Text analytics for talent acquisition
Source: Great Learning Snippets | Medium
In this scientific article published on Medium, the authors (Great Learning Snippets) give us a detailed presentation of how a model for textual analysis of a CV works.
Broken down into 7 steps, the article describes each stage required to develop a CV analysis algorithm.
To develop an algorithm capable of analysing CVs, the researchers first collected at least 5,000 job descriptions. They then collected a sample of 1,000 CVs from candidates with a background as data scientists and 1,000 CVs from candidates with a variety of professional backgrounds.
The authors began by analysing the data (size, structure, syntax) in order to define what quantities of data they would need for their algorithm.
Once they had obtained the necessary information to facilitate word analysis, the researchers applied the "lemmatization" method. Lemmatization is a terminology treatment that simplifies the classification of one or more words into their canonical (or root) form. This is followed by an in-depth analysis of the data using methods such as Latent Dirichlet Allocation.
In their study, the researchers used the "TF/IDF", "Word2Vec", "GloVe" and "ELMo" methods and models.
TF/IDF = Term frequency-Inverse document frequency. This is a weighting method used to calculate the importance of a word in a text.
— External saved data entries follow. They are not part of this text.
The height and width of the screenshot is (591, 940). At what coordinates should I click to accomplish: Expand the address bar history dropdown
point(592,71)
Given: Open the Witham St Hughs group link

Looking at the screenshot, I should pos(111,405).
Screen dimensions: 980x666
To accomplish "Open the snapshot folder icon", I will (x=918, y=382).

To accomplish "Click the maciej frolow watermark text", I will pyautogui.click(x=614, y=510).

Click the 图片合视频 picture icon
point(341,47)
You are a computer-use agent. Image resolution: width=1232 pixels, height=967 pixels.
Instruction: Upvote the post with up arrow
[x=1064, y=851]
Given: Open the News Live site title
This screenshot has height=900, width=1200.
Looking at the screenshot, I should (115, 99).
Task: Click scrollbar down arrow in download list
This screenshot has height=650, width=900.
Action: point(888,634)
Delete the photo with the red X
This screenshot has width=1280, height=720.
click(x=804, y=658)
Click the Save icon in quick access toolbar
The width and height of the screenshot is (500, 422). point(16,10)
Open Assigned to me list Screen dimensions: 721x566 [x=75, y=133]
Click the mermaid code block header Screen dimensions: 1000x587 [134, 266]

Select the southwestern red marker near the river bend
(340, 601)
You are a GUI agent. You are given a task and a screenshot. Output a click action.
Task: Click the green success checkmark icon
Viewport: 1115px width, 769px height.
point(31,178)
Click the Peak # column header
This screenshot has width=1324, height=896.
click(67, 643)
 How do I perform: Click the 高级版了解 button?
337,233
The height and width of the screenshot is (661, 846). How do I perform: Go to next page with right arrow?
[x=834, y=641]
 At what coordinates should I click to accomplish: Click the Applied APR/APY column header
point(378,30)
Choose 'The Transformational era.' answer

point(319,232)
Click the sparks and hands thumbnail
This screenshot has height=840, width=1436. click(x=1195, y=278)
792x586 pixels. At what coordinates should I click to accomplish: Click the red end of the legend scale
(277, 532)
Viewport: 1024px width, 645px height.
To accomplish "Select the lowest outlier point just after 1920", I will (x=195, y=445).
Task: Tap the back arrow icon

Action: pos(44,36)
TF = number of times the term appears in the doc / total number of words in the doc.
IDF = log_e(Total number of documents / Number of documents with term t in it).
Word2Vec = this is a group of models used to implement a learning method for word embedding. This allows each word in a dictionary to be represented in the form of real numbers. This is used in sentiment analysis and facial recognition.
GloVe = Global Vectors for Word Representation. This is an unsupervised learning algorithm used to obtain vector representations of words.
ELMo = Embeddings from Language Models. Not to be confused with the puppet from the children's programme Sesame Street, ELMo is a computational model for converting words into numbers.